A comunicação política foi algo que sempre falhou redondamente neste país (só funcionou no caso de José Sócrates que atingiu uma maioria absoluta no primeiro mandato e ganhou o segundo), e aqui está mais um caso bicudo. Obviamente, temos que pensar nos motivos que levaram a direção (coordenação, liderança, chamem-lhe o que quiserem.) do Bloco a aprovar estes cartazes.

Será gozo, provocação? Se sim, temos que nos perguntar porquê. Sei que a Igreja Católica não é força com que se brinque, mas ninguém é mais soberano que os portugueses representados na Assembleia da República. Se houve uma aprovação do diploma legal que permite e regula a adoção plena por parte de casais do mesmo sexo, a Igreja Católica reclama, mas eventualmente vai calar e engolir, tal como aconteceu com o aborto e com o casamento entre pessoas do mesmo sexo que agora são direitos adquiridos dos portugueses, que, por isso, são mais felizes. Pressões vão haver sempre, mas é preciso viver com elas.

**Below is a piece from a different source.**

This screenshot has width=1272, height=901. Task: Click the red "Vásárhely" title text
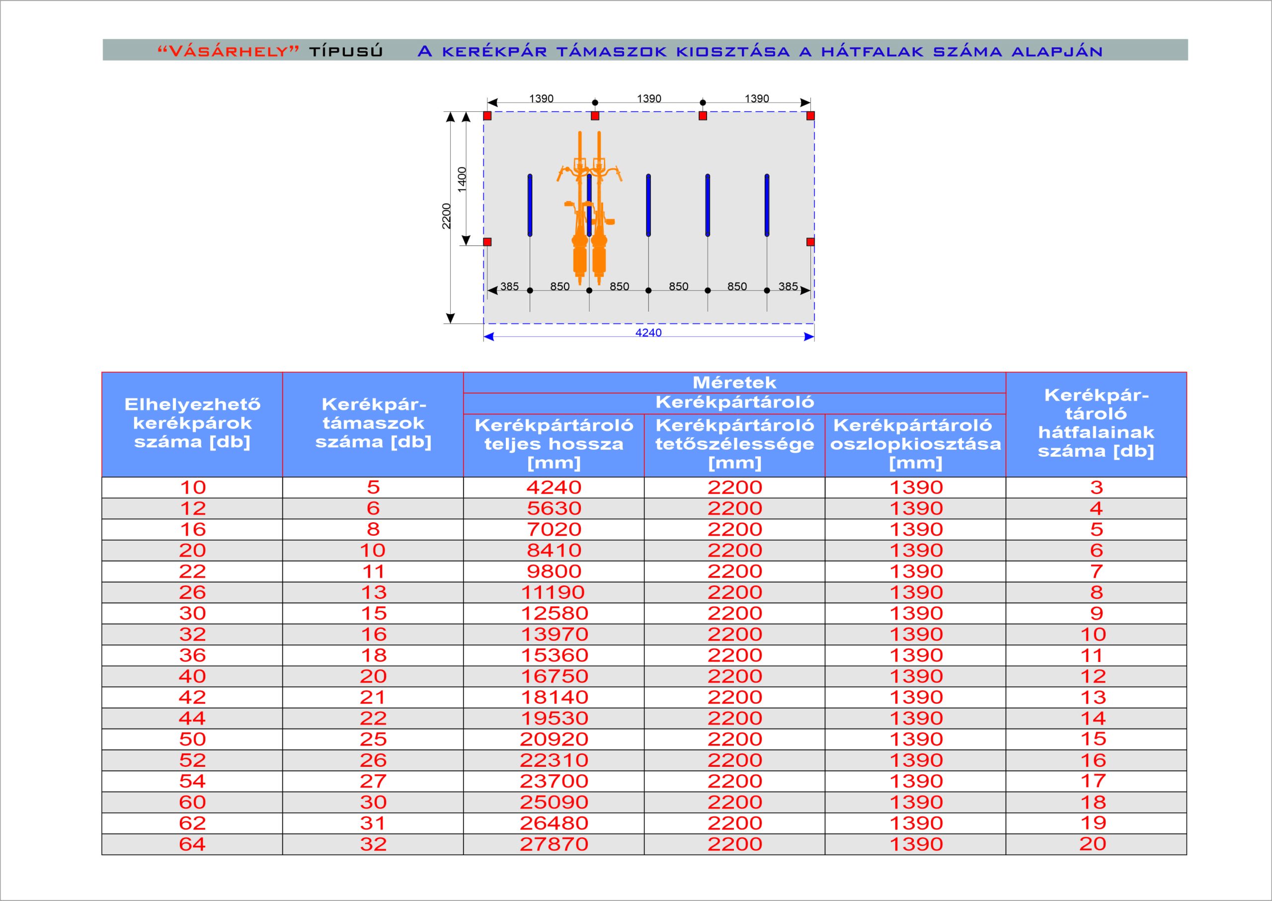228,52
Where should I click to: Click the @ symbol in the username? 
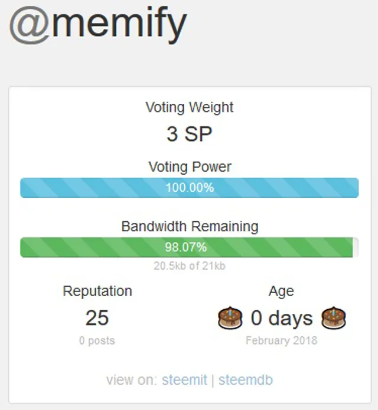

A Igreja vai estar sempre relacionada com a política enquanto este país for católico de costumes, pelo que esta situação dos cartazes foi um tiro no pé do partido que fez a melhor campanha tanto a nível de legislativas, como a nível de presidenciais. Mas já não chega a religião estar ligada à sociedade, é preciso ainda agitar as águas desta forma? Apesar de tudo, vivemos num Estado de Direito Laico, por isso ainda que a religião tente mover-se nos meandros da política, a reciprocidade não se aplica, ou não se deve aplicar, senão acontecem situações destas. A imagem cuidada de partido progressivo, moderado e de apoio à estabilidade política e social que o Bloco criou no ciclo eleitoral do ano transato desvaneceu-se, substituindo-se na mente dos portugueses pela ideia que os Bloquistas não passam de uma esquerda radical travestida de moderada, obcecados com a laicidade não do Estado, mas da Sociedade no geral. E isso é algo que torna o panorama português mais pobre.